Below are several records. Retype exactly those lines running from the one with "Payment Policy (455, 1257)" through the one with "Sottoscritto martedì a", end lines included, and no others.

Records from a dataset
━━━━
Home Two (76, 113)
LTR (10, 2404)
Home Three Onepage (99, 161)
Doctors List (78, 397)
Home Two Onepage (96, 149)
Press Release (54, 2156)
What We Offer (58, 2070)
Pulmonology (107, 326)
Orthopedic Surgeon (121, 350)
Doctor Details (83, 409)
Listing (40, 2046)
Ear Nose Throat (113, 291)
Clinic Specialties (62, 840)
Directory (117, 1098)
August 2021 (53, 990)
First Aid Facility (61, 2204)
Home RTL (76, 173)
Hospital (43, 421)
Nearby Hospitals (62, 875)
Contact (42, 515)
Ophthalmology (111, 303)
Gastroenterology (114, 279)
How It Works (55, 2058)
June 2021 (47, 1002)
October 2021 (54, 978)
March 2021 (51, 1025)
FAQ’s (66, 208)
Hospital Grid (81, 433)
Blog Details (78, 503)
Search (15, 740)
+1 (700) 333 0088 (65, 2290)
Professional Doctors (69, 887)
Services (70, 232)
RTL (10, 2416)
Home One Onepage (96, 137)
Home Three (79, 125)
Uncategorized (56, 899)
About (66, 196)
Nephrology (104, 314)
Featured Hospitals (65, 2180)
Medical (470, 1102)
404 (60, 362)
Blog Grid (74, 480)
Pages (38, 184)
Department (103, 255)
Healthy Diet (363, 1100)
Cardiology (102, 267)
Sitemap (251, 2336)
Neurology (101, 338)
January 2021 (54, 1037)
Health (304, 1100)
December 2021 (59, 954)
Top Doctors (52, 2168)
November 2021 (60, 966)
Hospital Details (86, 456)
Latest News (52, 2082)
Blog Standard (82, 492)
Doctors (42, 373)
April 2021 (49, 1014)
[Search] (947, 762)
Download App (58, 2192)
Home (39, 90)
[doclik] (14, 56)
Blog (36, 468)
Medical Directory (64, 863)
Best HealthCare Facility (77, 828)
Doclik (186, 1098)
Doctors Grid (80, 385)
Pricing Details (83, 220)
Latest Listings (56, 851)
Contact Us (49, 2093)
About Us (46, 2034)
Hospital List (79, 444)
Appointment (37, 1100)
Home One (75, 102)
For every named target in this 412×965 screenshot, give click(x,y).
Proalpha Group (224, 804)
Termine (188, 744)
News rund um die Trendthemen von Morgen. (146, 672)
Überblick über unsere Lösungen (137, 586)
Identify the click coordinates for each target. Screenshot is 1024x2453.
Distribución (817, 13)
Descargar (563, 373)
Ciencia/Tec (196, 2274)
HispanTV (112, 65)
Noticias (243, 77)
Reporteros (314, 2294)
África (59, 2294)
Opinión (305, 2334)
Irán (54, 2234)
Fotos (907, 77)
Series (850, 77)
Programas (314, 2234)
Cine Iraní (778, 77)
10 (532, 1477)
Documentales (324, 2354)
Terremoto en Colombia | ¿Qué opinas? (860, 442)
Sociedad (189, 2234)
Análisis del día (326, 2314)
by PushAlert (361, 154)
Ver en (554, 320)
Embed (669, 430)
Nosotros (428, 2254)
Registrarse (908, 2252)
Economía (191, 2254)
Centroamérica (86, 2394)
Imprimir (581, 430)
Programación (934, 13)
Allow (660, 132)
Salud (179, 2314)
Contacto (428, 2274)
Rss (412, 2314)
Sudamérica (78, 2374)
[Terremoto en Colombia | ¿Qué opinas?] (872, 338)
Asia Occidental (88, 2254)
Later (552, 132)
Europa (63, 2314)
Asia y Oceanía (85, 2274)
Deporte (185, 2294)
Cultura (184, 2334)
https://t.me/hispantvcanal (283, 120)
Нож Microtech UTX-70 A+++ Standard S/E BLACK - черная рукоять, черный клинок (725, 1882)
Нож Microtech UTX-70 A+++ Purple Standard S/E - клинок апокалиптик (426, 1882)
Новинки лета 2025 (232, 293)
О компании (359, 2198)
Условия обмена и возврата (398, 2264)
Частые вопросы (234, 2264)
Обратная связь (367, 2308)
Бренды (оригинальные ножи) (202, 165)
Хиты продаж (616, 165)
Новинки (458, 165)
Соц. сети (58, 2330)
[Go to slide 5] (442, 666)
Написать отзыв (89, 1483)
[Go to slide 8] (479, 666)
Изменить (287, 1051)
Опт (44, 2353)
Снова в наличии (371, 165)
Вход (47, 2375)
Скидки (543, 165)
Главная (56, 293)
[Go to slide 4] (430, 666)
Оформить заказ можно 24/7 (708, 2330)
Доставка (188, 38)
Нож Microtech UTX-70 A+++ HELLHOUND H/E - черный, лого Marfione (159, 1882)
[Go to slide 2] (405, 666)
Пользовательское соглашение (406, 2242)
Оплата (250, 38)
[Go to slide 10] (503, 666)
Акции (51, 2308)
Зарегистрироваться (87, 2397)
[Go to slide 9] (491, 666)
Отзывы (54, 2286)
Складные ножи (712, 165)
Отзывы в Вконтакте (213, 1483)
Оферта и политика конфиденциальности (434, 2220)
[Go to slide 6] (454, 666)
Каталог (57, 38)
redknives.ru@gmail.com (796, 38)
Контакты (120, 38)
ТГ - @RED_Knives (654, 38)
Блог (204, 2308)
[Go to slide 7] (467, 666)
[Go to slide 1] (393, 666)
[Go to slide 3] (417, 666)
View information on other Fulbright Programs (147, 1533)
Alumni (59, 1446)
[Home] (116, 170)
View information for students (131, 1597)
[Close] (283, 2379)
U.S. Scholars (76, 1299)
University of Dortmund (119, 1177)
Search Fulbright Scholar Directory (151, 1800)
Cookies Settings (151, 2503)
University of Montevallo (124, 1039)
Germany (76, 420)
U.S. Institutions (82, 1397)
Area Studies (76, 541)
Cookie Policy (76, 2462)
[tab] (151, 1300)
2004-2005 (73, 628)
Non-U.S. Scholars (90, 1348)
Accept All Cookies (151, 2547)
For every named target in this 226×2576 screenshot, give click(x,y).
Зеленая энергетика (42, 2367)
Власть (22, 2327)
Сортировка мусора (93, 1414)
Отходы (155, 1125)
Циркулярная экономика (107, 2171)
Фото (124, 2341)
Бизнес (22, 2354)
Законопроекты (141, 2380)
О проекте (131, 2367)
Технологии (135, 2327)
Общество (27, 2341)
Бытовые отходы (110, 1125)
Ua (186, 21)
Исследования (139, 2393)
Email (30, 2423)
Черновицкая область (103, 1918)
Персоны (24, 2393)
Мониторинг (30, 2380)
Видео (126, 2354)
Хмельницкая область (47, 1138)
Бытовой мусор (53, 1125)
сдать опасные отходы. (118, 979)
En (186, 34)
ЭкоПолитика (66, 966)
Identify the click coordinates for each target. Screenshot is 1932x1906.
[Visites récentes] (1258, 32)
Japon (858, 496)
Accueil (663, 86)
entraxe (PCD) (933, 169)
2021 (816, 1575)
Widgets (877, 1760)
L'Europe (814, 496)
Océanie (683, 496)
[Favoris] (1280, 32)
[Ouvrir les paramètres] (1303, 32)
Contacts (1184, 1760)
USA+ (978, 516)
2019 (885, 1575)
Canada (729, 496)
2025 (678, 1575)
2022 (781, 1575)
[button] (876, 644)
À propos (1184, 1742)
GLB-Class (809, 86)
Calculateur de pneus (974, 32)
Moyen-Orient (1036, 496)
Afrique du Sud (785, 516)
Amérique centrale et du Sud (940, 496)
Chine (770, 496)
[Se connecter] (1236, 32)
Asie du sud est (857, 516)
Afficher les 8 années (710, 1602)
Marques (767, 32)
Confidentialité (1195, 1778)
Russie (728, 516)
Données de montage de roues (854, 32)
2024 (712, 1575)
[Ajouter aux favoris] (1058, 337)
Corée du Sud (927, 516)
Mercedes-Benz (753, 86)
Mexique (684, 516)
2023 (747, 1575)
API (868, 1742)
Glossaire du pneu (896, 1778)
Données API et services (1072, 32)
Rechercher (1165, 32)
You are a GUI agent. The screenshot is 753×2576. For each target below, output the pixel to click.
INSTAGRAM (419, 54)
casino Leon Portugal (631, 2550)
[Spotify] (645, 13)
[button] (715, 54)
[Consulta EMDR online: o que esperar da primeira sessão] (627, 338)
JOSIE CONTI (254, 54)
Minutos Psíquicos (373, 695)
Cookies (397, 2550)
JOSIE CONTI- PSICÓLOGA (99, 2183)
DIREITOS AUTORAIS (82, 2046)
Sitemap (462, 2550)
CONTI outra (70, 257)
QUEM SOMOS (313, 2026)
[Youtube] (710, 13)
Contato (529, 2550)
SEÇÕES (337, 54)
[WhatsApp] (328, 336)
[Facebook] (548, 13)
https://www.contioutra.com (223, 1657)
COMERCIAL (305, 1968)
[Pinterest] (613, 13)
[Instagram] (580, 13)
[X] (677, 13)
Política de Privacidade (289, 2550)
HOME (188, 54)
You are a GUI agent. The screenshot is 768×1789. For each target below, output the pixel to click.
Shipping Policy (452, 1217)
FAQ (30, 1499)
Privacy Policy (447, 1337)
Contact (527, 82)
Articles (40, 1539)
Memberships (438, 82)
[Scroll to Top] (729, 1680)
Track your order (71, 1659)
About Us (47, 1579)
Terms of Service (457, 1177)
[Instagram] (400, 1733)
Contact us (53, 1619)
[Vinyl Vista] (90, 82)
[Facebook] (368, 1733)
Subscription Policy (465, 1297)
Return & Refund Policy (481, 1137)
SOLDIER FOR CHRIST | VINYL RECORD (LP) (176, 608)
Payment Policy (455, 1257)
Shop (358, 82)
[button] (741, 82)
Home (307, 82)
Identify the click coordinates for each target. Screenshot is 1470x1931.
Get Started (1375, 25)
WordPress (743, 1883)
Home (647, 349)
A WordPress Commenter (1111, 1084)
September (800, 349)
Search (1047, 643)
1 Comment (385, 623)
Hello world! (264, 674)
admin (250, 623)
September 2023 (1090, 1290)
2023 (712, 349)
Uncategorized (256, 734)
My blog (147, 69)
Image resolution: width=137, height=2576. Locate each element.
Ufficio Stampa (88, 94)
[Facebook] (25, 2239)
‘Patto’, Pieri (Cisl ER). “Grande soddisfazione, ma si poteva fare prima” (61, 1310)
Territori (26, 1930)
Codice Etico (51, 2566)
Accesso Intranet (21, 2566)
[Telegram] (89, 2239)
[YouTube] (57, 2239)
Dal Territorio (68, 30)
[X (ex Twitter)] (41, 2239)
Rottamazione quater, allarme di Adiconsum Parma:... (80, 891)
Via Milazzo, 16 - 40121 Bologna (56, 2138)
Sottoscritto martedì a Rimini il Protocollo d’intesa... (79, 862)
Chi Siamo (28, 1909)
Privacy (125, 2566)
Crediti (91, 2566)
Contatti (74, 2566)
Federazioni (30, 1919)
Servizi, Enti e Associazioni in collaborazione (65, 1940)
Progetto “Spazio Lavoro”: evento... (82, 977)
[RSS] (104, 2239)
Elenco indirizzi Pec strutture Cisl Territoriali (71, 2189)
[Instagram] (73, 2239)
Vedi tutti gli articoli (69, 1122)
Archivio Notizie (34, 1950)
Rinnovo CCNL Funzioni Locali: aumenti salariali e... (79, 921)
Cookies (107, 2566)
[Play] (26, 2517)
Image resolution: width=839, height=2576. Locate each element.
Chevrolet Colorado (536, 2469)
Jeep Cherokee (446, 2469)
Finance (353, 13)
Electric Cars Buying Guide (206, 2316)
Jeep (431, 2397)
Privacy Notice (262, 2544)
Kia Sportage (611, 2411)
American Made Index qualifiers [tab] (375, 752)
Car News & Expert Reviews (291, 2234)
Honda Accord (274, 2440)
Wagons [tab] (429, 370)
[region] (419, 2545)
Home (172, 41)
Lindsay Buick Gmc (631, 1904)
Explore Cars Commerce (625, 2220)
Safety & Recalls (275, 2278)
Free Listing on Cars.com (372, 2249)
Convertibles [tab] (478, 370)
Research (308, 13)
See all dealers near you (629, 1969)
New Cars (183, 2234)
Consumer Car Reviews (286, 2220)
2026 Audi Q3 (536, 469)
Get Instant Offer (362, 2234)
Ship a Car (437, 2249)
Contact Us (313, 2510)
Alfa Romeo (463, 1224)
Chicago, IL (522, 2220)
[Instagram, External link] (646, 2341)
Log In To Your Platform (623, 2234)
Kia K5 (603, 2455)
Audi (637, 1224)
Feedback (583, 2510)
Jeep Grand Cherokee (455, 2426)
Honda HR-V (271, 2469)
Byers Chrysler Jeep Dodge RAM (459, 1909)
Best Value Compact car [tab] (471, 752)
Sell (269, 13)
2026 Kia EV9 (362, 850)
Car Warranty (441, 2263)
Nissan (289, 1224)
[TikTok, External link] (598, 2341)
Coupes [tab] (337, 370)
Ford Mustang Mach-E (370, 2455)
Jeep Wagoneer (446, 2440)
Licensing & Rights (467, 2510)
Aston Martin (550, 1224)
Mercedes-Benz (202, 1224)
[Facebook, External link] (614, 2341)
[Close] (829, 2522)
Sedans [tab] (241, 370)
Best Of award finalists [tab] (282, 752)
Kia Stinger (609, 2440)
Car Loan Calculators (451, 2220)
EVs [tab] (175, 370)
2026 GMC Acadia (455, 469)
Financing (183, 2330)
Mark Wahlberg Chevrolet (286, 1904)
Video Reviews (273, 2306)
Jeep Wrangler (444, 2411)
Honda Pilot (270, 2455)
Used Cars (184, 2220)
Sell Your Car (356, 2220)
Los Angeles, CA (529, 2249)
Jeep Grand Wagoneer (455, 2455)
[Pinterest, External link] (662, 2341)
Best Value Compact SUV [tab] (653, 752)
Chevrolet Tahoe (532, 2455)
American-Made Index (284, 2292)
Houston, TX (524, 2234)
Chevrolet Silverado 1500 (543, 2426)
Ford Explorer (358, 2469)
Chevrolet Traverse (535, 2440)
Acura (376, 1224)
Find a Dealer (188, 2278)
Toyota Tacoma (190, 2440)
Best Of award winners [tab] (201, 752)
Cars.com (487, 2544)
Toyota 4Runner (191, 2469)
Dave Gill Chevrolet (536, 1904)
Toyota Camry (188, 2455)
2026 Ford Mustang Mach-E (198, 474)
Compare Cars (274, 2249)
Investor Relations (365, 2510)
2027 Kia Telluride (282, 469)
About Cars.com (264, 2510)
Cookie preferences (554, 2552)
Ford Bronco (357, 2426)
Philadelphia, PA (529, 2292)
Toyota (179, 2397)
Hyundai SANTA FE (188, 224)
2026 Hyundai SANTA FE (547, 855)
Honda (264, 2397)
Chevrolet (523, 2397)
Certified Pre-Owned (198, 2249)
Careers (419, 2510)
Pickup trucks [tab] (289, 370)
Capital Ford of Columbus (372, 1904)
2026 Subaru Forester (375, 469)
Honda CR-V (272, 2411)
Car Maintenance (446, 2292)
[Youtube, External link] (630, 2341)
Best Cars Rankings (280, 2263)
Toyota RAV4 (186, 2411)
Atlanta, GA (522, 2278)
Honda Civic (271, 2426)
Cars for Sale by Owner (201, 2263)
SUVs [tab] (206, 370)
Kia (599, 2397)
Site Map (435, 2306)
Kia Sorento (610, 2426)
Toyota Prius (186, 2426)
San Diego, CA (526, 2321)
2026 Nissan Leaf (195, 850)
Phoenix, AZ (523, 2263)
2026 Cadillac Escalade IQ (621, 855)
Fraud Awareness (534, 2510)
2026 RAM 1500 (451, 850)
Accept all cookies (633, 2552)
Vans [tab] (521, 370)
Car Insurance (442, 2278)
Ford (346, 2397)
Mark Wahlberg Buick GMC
━━━━
- ANSWER BELOW
Payment Policy (455, 1257)
Shop (358, 82)
[button] (741, 82)
Home (307, 82)
Identify the click coordinates for each target. Screenshot is 1470x1931.
Get Started (1375, 25)
WordPress (743, 1883)
Home (647, 349)
A WordPress Commenter (1111, 1084)
September (800, 349)
Search (1047, 643)
1 Comment (385, 623)
Hello world! (264, 674)
admin (250, 623)
September 2023 (1090, 1290)
2023 (712, 349)
Uncategorized (256, 734)
My blog (147, 69)
Image resolution: width=137, height=2576. Locate each element.
Ufficio Stampa (88, 94)
[Facebook] (25, 2239)
‘Patto’, Pieri (Cisl ER). “Grande soddisfazione, ma si poteva fare prima” (61, 1310)
Territori (26, 1930)
Codice Etico (51, 2566)
Accesso Intranet (21, 2566)
[Telegram] (89, 2239)
[YouTube] (57, 2239)
Dal Territorio (68, 30)
[X (ex Twitter)] (41, 2239)
Rottamazione quater, allarme di Adiconsum Parma:... (80, 891)
Via Milazzo, 16 - 40121 Bologna (56, 2138)
Sottoscritto martedì a Rimini il Protocollo d’intesa... (79, 862)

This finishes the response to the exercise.